Bij besluit van 20 april 2000 heeft gedaagde aan appellant meegedeeld dat de door hem aangevraagde WW-uitkering primair blijvend geheel wordt geweigerd op de grond dat appellant verwijtbaar werkloos wordt geacht als bedoeld in
artikel 24, eerste lid, aanhef en onder a, van de WW, in samenhang met artikel 24, tweede lid, aanhef en onder a, van diezelfde wet, subsidiair tijdelijk geheel wordt geweigerd - van 1 februari 2000 tot en met 31 maart 2000 - wegens het plegen van een benadelingshandeling. Gedaagde heeft appellant bij schrijven van 25 april 2000 meegedeeld dat zijn bezwaar tegen het besluit van 21 februari 2000 tevens zal worden gezien als een bezwaar tegen het besluit van 20 april 2000.

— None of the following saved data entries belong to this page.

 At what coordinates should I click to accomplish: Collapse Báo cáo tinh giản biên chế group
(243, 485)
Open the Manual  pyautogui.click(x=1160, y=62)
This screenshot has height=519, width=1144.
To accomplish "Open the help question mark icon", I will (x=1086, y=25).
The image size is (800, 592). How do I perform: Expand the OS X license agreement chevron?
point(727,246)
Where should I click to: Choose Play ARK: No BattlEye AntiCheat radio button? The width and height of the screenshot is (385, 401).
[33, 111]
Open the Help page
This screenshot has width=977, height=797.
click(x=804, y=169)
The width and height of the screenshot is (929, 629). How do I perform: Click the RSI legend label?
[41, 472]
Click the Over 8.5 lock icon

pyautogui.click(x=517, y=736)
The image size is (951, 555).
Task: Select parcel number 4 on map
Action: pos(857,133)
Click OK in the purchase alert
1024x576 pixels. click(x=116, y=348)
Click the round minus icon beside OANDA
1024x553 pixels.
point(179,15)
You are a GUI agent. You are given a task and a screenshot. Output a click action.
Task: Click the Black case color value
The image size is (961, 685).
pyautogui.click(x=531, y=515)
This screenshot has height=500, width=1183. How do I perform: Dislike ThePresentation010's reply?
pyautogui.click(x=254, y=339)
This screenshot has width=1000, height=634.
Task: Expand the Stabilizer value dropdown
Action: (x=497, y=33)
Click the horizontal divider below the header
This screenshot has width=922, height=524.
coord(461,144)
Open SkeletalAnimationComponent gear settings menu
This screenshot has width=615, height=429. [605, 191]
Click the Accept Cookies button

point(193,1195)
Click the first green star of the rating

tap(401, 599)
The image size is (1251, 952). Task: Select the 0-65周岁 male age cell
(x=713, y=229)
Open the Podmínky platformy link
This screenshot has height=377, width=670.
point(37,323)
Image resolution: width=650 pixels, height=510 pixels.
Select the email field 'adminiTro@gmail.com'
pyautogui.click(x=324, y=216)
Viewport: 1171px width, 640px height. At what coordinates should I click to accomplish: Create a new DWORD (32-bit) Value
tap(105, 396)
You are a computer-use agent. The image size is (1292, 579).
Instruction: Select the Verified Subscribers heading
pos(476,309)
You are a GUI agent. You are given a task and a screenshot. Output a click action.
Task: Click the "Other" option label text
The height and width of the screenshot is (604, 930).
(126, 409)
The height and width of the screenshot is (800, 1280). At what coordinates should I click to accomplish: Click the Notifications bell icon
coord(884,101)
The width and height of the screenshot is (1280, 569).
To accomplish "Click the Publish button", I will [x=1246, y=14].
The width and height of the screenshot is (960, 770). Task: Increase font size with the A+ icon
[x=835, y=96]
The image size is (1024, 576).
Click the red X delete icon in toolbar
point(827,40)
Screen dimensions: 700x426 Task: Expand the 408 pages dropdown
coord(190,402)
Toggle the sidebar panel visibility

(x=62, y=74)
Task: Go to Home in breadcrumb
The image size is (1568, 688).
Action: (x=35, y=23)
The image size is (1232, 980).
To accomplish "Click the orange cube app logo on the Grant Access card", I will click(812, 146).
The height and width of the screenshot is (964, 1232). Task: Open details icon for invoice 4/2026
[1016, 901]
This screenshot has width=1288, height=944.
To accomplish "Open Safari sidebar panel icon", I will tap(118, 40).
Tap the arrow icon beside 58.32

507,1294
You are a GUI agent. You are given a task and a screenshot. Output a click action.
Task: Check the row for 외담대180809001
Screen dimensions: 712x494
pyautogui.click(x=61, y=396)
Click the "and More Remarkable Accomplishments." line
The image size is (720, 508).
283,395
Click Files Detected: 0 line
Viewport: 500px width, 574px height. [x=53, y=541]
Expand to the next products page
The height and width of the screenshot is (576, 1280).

Op 18 mei 2000 is appellant, bijgestaan door mr. De Lint voornoemd, gehoord in het kader van de behandeling van zijn bezwaren.
Bij besluit van 29 mei 2000 heeft gedaagde het bezwaar van appellant tegen het besluit van 21 februari 2000 ongegrond verklaard. Daartoe is overwogen dat bij de beoordeling van de aanvraag, gezien de voorhanden zijnde gegevens, het gegronde vermoeden bestond dat er sprake is van verwijtbare werkloosheid en de uitkering in verband daarmee zou kunnen worden geweigerd, alsmede dat, gezien bedoelde gegevens en de in bezwaar naar voren gekomen feiten en omstandigheden, op juiste wijze toepassing is gegeven aan het bepaalde in de artikelen 30 en 31 van de WW.
Namens appellant heeft mr. De Lint beroep ingesteld bij de rechtbank Amsterdam tegen het besluit van 29 mei 2000 (hierna: het bestreden besluit).
Bij besluit van 24 juli 2000 heeft gedaagde het bezwaar tegen het besluit van 20 april 2000 ongegrond verklaard en is het in het besluit van 20 april 2000 neergelegde standpunt dat appellant zich zodanig heeft gedragen dat hij redelijkerwijs heeft moeten begrijpen dat dit gedrag de beëindiging van zijn dienstbetrekking tot gevolg zou hebben en dat op die grond de uitkering ingevolge de WW blijvend geheel moet worden geweigerd, gehandhaafd.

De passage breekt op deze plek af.